Exercise requirements ▸ Your copy starts at the line containing "Click the Corporate card growth heading" and ends at the last line below. Copy exactly, without pictures.

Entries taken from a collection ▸
((

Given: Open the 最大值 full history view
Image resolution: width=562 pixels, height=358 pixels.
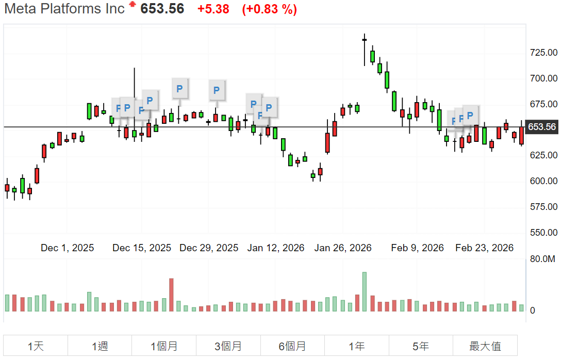Looking at the screenshot, I should point(485,346).
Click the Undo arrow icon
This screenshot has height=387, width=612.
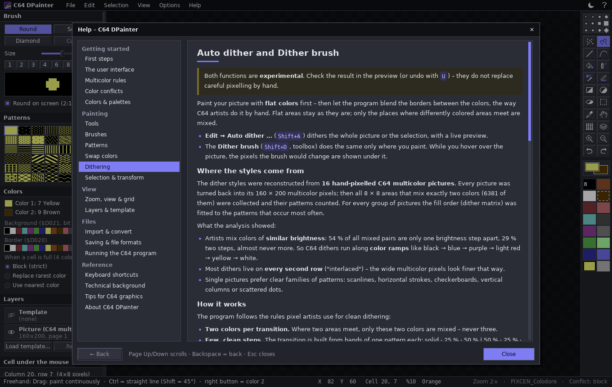click(x=590, y=151)
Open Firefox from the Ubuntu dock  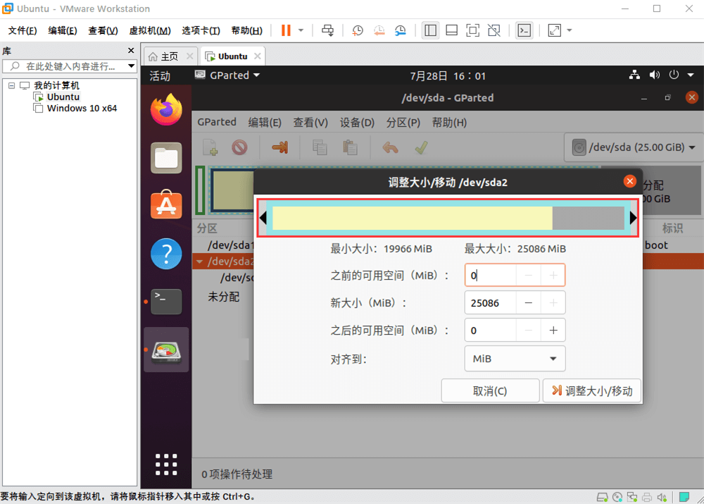click(x=166, y=109)
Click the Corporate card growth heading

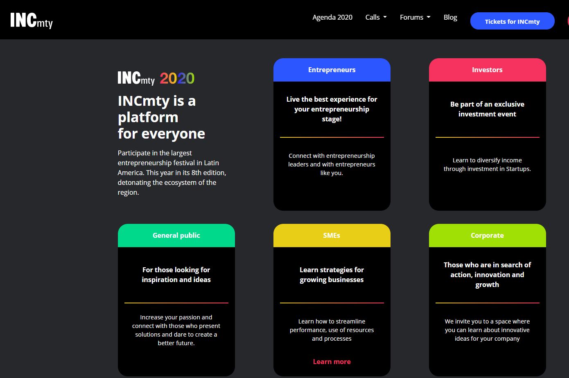[x=487, y=275]
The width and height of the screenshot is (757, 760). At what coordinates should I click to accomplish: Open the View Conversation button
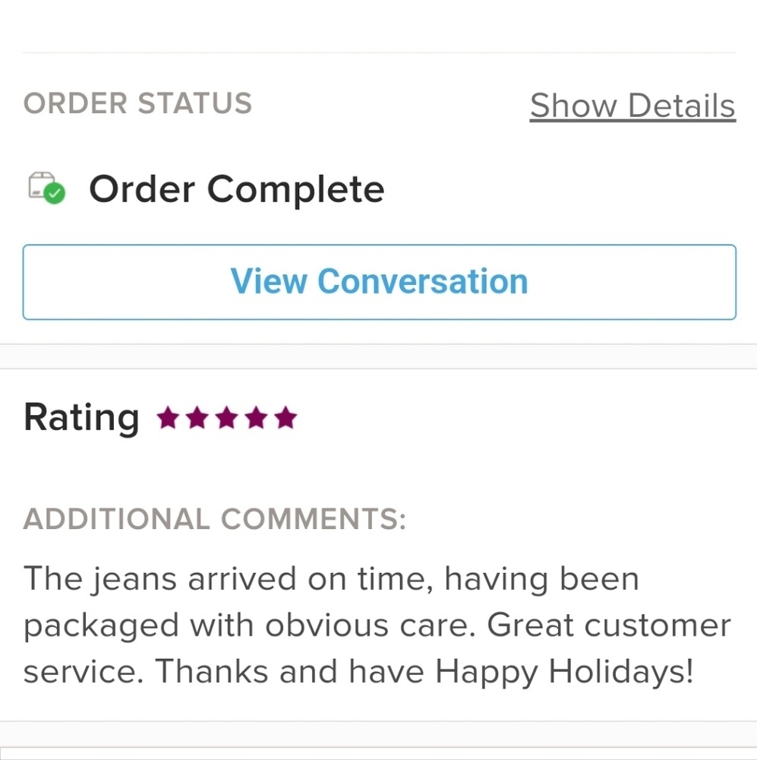[379, 282]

))

Written solution ▸
Click the Corporate card growth heading

[x=487, y=275]
The width and height of the screenshot is (757, 760). At what coordinates should I click to accomplish: Open the View Conversation button
[379, 282]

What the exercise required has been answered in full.